Multidose streptozotocin induction of diabetes in BALB/c mice induces a dominant oxidative macrophage and a conversion of TH1 to TH2 phenotypes during disease progression

Macrophages (Mp) are implicated in both early and late phases in type 1 diabetes development. Recent study has Suggested that a balance between reductive Mp (RMp) and oxidative Mp (OMp) is possible to regulate TH1/TH2 balance. The aim of this study is to investigate the redox status of peritoneal Mp and its cytokine profile during the development Of autoimmune diabetes induced by multiple low-dose streptozotocin in BALB/c in ice.
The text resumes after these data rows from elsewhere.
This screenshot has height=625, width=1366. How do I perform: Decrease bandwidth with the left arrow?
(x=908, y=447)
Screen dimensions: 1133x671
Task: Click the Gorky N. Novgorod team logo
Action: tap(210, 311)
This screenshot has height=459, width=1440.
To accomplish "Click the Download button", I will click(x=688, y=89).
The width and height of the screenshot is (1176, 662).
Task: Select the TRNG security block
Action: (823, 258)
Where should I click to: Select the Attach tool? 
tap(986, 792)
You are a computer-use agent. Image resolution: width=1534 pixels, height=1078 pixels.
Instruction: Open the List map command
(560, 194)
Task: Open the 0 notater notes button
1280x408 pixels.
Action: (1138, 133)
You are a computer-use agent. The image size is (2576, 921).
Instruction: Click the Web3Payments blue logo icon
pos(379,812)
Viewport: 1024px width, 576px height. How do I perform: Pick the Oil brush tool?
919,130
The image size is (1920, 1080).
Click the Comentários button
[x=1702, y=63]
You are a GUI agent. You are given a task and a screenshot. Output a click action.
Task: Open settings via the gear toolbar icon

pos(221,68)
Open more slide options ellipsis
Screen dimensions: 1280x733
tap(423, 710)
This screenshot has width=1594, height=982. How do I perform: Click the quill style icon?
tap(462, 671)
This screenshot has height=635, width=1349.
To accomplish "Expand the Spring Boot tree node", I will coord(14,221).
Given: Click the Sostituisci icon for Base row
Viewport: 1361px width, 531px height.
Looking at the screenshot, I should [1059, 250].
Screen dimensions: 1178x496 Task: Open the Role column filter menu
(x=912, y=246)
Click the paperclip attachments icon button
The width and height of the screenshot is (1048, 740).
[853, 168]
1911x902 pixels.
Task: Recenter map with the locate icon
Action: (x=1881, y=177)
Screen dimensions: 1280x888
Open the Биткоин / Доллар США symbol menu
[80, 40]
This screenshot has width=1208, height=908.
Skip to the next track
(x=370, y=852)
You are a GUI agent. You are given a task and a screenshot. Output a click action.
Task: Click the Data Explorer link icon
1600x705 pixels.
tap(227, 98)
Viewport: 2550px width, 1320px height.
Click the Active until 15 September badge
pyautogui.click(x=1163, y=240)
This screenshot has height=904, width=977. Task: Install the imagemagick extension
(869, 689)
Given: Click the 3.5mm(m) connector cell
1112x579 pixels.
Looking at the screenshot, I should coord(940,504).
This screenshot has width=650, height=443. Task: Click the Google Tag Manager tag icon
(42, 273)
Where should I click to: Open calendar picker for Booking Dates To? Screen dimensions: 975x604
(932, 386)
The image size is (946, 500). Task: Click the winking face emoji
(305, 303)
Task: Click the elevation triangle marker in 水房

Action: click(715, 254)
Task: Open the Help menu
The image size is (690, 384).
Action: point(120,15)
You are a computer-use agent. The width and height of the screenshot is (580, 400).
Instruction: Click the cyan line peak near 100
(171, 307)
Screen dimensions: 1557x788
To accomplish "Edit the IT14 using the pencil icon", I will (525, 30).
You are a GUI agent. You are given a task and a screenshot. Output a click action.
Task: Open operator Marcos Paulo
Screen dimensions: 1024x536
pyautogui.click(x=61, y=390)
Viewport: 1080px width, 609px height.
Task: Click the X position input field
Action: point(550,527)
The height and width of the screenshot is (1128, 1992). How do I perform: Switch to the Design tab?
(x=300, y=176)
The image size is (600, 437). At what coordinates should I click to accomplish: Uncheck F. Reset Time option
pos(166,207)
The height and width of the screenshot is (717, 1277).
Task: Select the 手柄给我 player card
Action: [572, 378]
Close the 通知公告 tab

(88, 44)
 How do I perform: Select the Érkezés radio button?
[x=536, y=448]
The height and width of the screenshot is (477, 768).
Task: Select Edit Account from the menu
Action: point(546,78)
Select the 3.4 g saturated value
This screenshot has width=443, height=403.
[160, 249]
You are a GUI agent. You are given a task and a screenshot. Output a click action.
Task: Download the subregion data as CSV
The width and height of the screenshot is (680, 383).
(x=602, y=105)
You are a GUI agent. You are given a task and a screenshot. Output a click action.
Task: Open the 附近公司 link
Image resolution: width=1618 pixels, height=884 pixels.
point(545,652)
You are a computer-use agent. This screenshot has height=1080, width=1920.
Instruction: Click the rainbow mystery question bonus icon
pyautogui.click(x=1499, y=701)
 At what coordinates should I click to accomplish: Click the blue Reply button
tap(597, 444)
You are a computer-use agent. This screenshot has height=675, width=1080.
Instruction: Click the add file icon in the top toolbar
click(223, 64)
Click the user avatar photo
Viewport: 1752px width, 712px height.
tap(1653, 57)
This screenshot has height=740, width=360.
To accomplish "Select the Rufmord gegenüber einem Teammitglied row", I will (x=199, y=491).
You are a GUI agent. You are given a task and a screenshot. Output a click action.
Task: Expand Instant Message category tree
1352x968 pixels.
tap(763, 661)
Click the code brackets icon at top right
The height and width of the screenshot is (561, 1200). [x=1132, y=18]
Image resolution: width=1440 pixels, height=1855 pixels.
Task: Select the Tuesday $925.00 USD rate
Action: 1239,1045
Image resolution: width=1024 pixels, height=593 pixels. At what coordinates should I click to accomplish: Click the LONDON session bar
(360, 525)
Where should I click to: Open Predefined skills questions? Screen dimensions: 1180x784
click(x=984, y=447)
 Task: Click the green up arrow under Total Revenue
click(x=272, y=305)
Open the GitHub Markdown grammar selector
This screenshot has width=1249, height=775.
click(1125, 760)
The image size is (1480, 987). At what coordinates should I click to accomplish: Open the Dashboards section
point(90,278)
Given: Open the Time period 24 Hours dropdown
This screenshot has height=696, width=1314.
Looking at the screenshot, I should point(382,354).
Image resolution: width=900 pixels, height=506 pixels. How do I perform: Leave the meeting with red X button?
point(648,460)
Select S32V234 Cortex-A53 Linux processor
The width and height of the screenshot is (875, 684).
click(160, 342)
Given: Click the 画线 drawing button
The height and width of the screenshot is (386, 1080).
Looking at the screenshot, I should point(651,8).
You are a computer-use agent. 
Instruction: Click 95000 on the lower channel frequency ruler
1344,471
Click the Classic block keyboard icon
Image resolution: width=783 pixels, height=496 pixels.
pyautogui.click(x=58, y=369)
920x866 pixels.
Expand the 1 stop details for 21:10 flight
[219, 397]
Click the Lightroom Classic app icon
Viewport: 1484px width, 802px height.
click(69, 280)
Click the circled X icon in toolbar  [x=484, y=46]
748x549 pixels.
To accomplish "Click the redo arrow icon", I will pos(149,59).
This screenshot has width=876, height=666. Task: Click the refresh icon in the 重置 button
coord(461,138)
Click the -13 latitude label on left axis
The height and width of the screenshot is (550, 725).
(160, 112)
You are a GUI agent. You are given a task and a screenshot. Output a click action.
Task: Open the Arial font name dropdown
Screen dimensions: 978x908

Meanwhile, the polarization of T(H)1/T(H)2 of splenocytes or thymocytes was also examined. We found that peritoneal Mp appeared as an incomplete OMp phenotype with decreased icGSH along with disease progression. The OMp showed reduced TNF-alpha, IL-12, and NO production as well as defective phagocytosis activity compared to nondiabetic controls; however, there was no significant difference with IL-6 production. On the other hand, the levels of IFN-gamma or IL-4 of splenocytes in diabetic mice were significantly higher compared to the control mice. The ratio of IFN-gamma to IL-4 was also higher at the early stage of diabetes and then declined several weeks later after the occurrence of diabetes, suggesting a pathogenetic T(H)1 phenotype from the beginning gradually to a tendency of T(H)2 during the development of diabetes. Our results implied that likely OMp maybe relevant in the development of type 1 diabetes; however, it is not likely the only factor regulating the T(H)1(H)/T(H)2 balance in MLD-STZ-induced diabetic mice.